Par ailleurs, Warsh devra composer avec les divisions au sein même de l’institution. Certains gouverneurs, nommés sous l’ère précédente, pourraient s’opposer à un changement radical de cap. « La Fed n’est pas un monolithe, et Warsh devra trouver un équilibre entre les différentes sensibilités », rappelle un observateur.

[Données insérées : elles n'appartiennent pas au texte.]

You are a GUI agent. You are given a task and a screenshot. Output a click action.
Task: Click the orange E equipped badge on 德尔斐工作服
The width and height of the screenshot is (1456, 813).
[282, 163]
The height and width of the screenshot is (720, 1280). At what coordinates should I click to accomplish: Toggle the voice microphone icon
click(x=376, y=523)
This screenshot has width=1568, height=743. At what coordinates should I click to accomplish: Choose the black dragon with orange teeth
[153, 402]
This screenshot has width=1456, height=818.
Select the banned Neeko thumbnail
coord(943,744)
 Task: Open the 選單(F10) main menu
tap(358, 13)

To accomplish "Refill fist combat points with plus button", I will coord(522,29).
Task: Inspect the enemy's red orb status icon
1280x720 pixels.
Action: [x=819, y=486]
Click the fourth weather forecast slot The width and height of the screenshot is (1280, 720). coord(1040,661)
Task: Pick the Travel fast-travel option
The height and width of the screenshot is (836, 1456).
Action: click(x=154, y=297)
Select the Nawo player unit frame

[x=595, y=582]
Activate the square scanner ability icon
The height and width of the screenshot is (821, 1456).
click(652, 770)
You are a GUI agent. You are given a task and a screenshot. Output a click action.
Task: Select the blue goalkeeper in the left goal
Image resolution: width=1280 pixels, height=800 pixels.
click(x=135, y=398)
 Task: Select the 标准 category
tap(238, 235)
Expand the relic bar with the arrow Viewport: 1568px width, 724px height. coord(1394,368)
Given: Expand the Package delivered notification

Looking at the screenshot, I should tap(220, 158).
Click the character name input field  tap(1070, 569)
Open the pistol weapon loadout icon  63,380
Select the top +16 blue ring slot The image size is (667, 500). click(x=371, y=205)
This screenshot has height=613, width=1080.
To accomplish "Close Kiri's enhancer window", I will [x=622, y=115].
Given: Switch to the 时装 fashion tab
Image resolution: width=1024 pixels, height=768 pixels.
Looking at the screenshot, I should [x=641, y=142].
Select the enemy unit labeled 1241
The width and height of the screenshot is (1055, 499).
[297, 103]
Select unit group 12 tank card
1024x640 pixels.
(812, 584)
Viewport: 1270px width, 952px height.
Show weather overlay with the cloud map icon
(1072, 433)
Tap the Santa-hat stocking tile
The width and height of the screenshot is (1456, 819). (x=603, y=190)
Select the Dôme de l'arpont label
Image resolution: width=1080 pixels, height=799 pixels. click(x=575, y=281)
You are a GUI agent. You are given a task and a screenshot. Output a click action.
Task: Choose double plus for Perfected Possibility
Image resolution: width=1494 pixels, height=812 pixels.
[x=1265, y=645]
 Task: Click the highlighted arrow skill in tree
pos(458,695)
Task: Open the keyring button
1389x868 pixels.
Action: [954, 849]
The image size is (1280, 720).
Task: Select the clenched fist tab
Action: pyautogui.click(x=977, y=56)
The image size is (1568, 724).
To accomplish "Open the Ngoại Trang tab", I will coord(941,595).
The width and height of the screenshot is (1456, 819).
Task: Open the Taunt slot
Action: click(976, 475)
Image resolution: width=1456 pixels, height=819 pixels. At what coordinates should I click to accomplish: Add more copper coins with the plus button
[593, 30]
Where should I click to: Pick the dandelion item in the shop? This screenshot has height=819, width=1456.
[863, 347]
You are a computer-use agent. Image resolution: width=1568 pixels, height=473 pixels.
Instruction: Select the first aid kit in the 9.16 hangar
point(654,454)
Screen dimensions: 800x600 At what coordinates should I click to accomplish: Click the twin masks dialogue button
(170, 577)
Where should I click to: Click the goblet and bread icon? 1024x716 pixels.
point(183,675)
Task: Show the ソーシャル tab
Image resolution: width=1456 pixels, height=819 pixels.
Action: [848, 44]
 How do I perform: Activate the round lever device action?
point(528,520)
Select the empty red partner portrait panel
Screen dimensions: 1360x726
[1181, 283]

Réactions et perspectives : une nomination qui divise
La confirmation de Kevin Warsh a suscité des réactions contrastées. Les républicains, satisfaits de voir un allié de leur camp à la tête d’une institution clé, saluent une « nomination pragmatique ». « Warsh connaît les rouages de la Fed et saura naviguer dans un environnement complexe », a déclaré un sénateur républicain sous couvert d’anonymat.
Côté démocrate, l’opposition reste ferme. « Nommer un proche de Trump à la tête de la Fed, c’est prendre le risque d’une politisation de la politique monétaire », a réagi un membre de la commission bancaire du Sénat. « Les Américains méritent une banque centrale indépendante, pas un relais des choix budgétaires de l’administration », a-t-il ajouté.
Kevin Warsh est un économiste américain, ancien membre du conseil des gouverneurs de la Fed entre 2006 et 2011. Sa nomination à la présidence de la banque centrale, proposée par Donald Trump, est contestée par les démocrates, qui le considèrent comme un « pantin » de l’administration en place. Son profil, marqué par des liens avec les cercles conservateurs et des positions parfois critiques envers la politique monétaire accommodante de la Fed, alimente les débats.